14 mars 2018

Que la Suisse est (pou)belle

La chronique de Martina Chyba, journaliste RTS.

Martina Chyba
Martina Chyba, journaliste RTS.

J’adore mon pays. J’ai renoncé au passeport tchèque. Je loue partout notre démocratie directe (et encore plus depuis que 72% de la population a compris l’importance du service public… d’ailleurs: merci). Je suis une vraie G’nevoâse à grande gueule et j’ai un nain de jardin dans mes toilettes. Mais franchement, trop de suisse est parfois suisse…idaire.

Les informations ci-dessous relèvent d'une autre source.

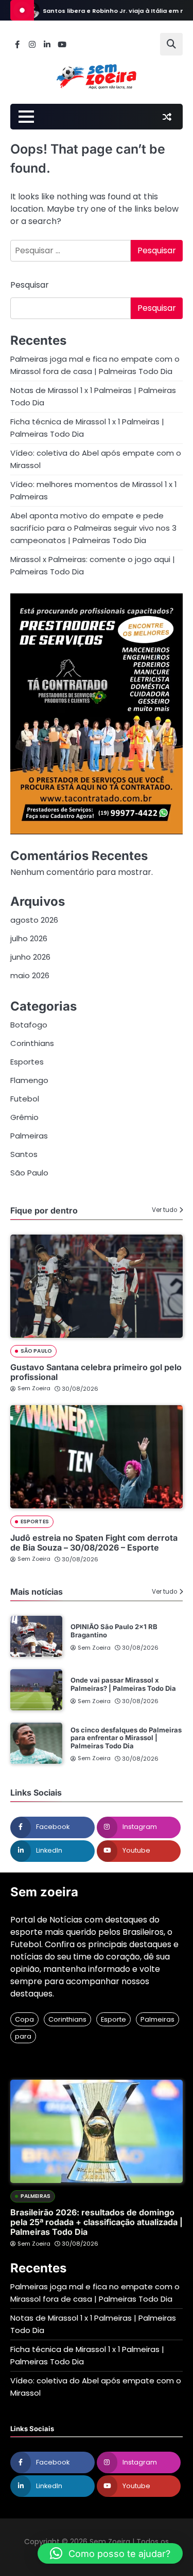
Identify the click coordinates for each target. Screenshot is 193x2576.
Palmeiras (29, 1135)
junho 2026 (30, 956)
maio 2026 (29, 975)
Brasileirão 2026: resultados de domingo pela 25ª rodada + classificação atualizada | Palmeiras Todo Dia (96, 2222)
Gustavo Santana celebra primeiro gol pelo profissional (96, 1372)
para (23, 2036)
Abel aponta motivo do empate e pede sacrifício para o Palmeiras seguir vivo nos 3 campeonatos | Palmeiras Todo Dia (93, 528)
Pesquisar (29, 285)
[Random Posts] (166, 116)
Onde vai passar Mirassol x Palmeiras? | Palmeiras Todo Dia (123, 1684)
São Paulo (29, 1172)
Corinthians (32, 1043)
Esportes (27, 1061)
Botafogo (28, 1024)
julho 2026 (28, 938)
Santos (24, 1154)
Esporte (113, 2019)
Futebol (24, 1098)
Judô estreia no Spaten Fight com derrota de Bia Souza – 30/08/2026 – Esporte (94, 1543)
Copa (24, 2019)
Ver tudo (164, 1210)
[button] (110, 2553)
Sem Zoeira (33, 1388)
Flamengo (29, 1080)
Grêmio (24, 1117)
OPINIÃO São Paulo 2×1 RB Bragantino (114, 1630)
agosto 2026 (34, 919)
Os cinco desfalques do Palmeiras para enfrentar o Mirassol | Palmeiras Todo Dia (126, 1738)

J’ai vu plusieurs reportages sur la taxe au sac, avec des employés municipaux armés de gants qui fouillent dans les poubelles non conformes pour traquer les fraudeurs. Et jubilent quand ils trouvent une adresse: «Ah, j’en ai une!», afin de pouvoir envoyer une amende de Fr. 200.-: «Comme ça, ils vont comprendre!» Alors oui, l’écologie c’est important, je soutiens complètement les trois R, réutiliser, réparer, recycler. Ma cuisine n’est plus une cuisine, c’est un centre de tri, il y a plus de poubelles que de placards. Verre, papier, compost, alu, PET, déchets ménagers. La seule chose que j’ai du mal à recycler, c’est moi-même, haha. Mais bon, aller jusqu’à faire fouiller les poubelles par l’État… sérieux… la Stasi a été dissoute en 1989, non? Ça, c’est notre côté: le règlement, c’est le règlement; les faiseurs de Suisses, les géraniums bien alignés, derrière chaque Suisse il y a un flic qui sommeille et chez le Vaudois, il s’est réveillé (et même pas que chez les Vaudois, je peux vous dire). C’est la fameuse anecdote de l’étranger qui vient s’installer dans un immeuble et invite son voisin à la crémaillère. Celui-ci vient avec une bouteille, on s’amuse, on fait connaissance et, à 22 heures pile, le voisin dit au revoir, rentre chez lui, prend son téléphone et appelle la police pour se plaindre du tapage nocturne.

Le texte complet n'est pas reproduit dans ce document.